Relationship between vocab size and complexity


I have 2 corpuses, if one has a larger vocabulary size than the other, does it mean its language is more complex?

Apart from complexity of the language, what else can effect the size of the vocabulary in a corpus?


Solution

  • No. Language consists of a lot more than just vocabulary. If the grammatical structures are convoluted, then even a smaller vocabulary can lead to very complex sentences.

    In order to answer the second part properly, you'd need to define first what exactly you mean by 'complexity'. This is not a measure that can easily be quantified (such as, eg, sentence length).

    Most reading comprehension measures combine the length of words and sentences, on the assumption that longer words and longer sentences are harder to understand; however, shorter words tend to have more different meanings, and are arguably harder to understand if their meaning is not clear from the context.

    Update after clarification: The size of the vocabulary depends on various factors, such as:

    1. active vocabulary of the author: if I write a text in my native language (where my vocab is large), the number of different words I use in it will be bigger.
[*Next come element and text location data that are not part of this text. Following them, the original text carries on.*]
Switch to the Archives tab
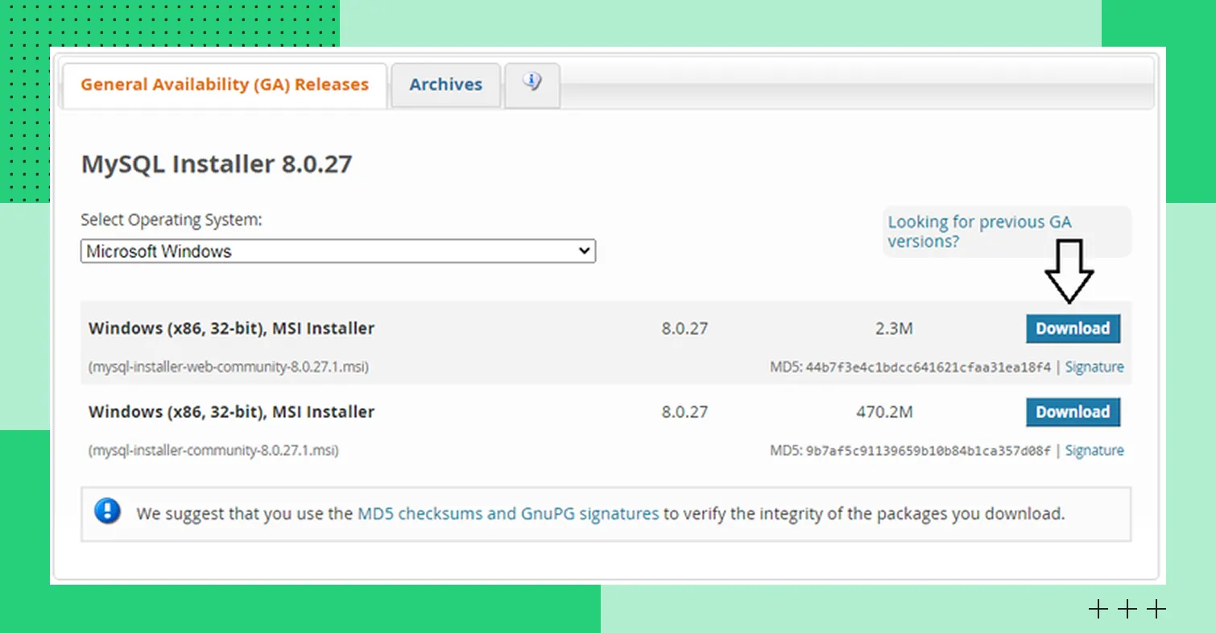1216x633 pixels. tap(445, 85)
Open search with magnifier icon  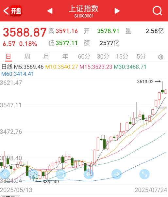(x=157, y=11)
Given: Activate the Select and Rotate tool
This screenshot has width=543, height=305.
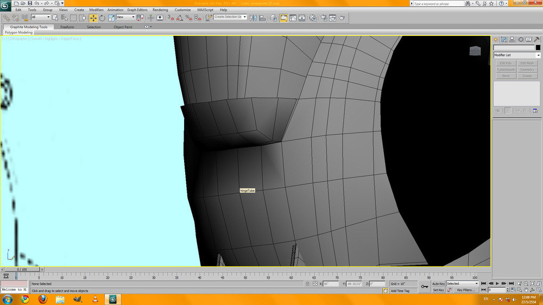Looking at the screenshot, I should point(102,18).

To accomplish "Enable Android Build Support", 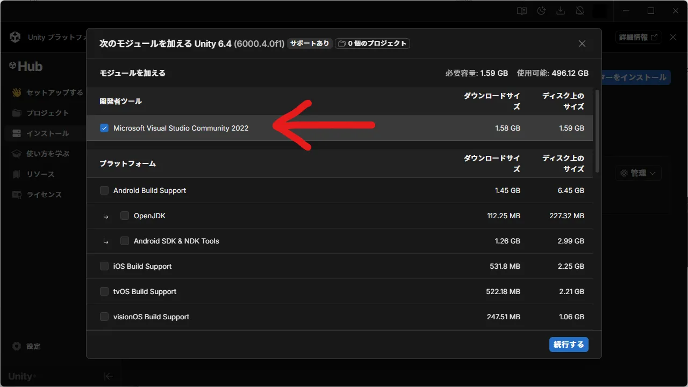I will click(x=104, y=190).
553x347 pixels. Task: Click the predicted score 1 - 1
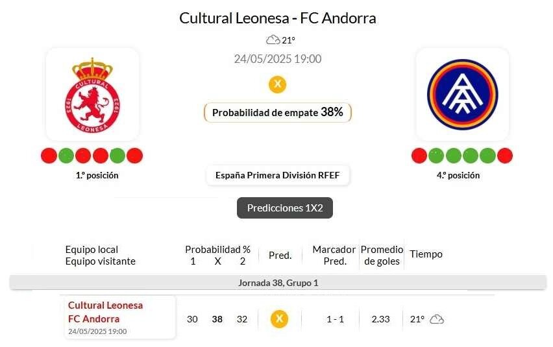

If I write in a foreign language where I don't know that many words, it will of course be smaller
    2. the language itself: a bit of an anomaly, but English has a much larger vocabulary than some other languages, due to its history. There are many near-synonyms, so it's easier to use more different word. Other languages are more limited.
    3. topic: this is probably the biggest factor, as a very limited, technical topic will result in a more limited vocab. Wikipedia in general uses a broad range of words, but if you only take the articles on animals, the vocab will be more restricted.
    4. style: similar to (1), I have an influence on the vocab size by how I write. By limiting my vocab, I can make a text more 'plain' (and leave more to the reader's imagination).